- What you have to do: Show all lines from the data that include the word "under".
:: Records provided
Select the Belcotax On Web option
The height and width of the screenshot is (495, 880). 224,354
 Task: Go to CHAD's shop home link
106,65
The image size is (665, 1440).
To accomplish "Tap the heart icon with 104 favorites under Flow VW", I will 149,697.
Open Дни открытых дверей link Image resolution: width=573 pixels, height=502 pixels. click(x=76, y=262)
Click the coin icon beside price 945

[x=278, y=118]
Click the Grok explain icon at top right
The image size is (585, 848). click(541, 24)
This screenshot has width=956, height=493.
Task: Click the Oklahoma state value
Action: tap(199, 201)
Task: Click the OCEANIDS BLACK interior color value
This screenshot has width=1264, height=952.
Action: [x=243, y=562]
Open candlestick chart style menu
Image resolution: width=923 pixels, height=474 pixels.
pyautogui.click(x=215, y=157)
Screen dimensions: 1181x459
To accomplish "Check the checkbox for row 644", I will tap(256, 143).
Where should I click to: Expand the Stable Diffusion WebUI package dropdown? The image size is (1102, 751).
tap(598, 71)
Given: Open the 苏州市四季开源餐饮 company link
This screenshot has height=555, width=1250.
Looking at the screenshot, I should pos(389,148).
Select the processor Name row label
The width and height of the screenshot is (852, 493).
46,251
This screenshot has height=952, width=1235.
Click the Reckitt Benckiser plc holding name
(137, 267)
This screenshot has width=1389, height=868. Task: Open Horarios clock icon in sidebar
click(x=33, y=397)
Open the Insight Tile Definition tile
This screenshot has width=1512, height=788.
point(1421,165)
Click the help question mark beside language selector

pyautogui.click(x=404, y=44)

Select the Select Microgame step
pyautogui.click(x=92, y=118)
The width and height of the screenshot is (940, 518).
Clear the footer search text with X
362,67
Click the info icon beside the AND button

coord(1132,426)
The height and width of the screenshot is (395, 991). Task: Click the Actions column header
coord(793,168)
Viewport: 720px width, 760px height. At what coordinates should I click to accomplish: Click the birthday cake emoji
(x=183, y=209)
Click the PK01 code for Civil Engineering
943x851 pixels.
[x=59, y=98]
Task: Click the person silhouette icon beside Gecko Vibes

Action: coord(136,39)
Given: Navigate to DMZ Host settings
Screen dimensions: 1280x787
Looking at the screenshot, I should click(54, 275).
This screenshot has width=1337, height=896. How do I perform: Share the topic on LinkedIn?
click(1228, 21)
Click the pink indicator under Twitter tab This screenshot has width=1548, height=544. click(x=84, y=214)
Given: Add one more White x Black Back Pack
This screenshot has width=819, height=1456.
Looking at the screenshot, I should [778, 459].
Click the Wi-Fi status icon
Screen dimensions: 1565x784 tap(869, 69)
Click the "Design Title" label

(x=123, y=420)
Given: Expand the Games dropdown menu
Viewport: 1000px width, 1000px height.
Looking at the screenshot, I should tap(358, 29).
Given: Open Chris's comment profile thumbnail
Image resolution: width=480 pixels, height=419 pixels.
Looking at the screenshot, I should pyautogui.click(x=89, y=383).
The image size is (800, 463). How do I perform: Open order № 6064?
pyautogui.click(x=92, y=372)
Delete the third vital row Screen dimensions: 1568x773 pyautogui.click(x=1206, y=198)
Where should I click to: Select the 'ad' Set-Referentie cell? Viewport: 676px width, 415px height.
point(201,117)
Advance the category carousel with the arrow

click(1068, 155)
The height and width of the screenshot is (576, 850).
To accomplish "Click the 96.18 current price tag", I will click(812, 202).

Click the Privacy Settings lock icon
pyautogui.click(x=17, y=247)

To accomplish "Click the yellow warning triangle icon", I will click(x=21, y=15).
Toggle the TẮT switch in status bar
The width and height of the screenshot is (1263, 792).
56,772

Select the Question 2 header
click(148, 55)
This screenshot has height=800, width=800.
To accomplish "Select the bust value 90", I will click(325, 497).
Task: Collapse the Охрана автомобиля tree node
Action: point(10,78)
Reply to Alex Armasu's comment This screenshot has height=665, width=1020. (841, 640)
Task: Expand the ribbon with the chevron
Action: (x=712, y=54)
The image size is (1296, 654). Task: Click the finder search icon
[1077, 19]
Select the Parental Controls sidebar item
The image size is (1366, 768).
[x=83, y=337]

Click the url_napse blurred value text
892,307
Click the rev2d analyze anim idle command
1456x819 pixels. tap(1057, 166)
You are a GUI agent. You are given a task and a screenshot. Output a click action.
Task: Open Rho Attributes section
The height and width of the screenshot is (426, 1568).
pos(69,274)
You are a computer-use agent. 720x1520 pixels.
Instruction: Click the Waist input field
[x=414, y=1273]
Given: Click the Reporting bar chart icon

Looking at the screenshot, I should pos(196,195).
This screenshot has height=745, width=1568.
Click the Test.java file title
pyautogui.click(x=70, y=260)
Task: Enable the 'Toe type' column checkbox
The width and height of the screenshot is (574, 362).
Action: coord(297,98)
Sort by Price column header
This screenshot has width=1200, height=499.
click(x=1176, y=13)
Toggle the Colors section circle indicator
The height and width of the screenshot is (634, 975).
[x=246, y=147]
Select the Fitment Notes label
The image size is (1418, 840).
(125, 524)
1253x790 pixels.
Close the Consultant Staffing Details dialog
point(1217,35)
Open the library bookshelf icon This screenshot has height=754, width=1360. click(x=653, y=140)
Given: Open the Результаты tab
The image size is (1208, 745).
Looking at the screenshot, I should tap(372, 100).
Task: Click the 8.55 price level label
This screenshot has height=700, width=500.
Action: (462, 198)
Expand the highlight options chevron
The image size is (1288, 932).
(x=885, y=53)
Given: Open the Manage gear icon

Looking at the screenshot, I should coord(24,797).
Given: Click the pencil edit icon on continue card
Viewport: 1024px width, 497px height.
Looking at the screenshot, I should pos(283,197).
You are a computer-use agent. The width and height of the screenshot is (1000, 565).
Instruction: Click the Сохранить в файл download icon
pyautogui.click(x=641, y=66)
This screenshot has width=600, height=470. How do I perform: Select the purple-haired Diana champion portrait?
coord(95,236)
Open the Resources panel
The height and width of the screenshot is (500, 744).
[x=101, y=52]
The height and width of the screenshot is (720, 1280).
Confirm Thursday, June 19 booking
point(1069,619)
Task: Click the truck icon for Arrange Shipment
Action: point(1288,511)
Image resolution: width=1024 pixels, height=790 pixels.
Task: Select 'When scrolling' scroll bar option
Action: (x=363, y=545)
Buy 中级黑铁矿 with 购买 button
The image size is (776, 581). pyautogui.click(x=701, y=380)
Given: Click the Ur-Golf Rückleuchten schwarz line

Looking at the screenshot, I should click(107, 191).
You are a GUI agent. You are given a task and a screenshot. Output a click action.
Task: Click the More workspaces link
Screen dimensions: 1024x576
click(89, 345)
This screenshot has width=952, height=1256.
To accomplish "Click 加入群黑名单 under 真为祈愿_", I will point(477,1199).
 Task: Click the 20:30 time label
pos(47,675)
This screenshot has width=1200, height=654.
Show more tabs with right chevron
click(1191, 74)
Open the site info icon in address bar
::::
- Answer for the task:
To accomplish "Tap the heart icon with 104 favorites under Flow VW", I will 149,697.
Click the pink indicator under Twitter tab This screenshot has width=1548, height=544. click(x=84, y=214)
To accomplish "Click 加入群黑名单 under 真为祈愿_", I will point(477,1199).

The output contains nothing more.